I wasn’t very familiar with the character of Circe, but Miller has brought her to life. Achilles, of course, is far better known. I really enjoy learning about these old tales by reading novels like this. They’re fresh, modern, stick to the basic outlines of the myths and so we get to see these ancient characters with new eyes.

Imagine living in a world where gods and goddesses roam the earth! Unfortunately, the Greek gods have all of the frailties of humanity, so this can make life ‘interesting’ for everyone else.

7. Sword of Fire – Katharine Kerr

This one took me totally by surprise. Back in the 1980’s I picked up a paperback called ‘Daggerspell’ and fell in love with it. It’s a fantasy novel set in the fictional land of Deverry, where characters are intertwined over lifetimes – prior decisions by incarnations of the characters heavily influence their current lives. It’s fabulous.

Little did I know that this was the first in a looong series of novels… and none of the subsequent ones had been written yet. I spent the next twenty years grabbing the next novel as soon as it was released, gulping it down to find out what happens with Nevyn, Jill, Rhodry and the others… then having to wait another couple of years for the next novel to be written.

NEVER AGAIN! Ever since, I’ve waited for series to either be finished, or nearly finished before I’ll embark. After 16 novels, the Deverry cycle was complete.
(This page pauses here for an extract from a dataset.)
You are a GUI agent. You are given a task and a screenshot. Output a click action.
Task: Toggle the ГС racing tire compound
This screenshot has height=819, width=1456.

I cried at the end, then moved on with my life.

A few months ago I saw that she’d released a new novel in 2020, so I thought I’d see what it was like. Imagine my incredulous delight when I realised that this was set in Deverry, 300 years in the future from when the last books had left off!!! OMG – I was so happy I can’t tell you. I had the tippy tappy feet and the grin from ear to ear.

Deverry back in the Daggerspell days was like a medieval society and now it’s moving into a more renaissance-style. Coming across my old friends in their new incarnations was so very sweet, though the new cycle has a whole new set of main characters.

If Kerr sticks to her old pattern of a new book every two years, I’ll only have to wait less than a year for the next instalment. Excellent!

8. The Lost Man – Jane Harper.

Gee, but Jane Harper’s an excellent writer! I read her first 2 books pretty much back-to-back a couple of years ago and then let the next ones slide, but I caught up again this year.

She writes about the Australian Outback like no one else – it’s so vividly drawn that even though I’ve never been that far, after reading her novels I feel like I have. I don’t know why anyone would choose to live in a blistering climate like that. Wonderful to read about, but I know I’d hate to live there.

This novel explores what happens when a man is found dead in a paddock on a very remote property in the Outback. Did he die of natural causes or was it murder? Considering how few people live out that way, if it’s murder then there are not many people for a murderer to hide amongst.

Harper’s characters are particularly well-written and we peel away layers of this cattle station family and community to see the dynamics. It’s a terrific read.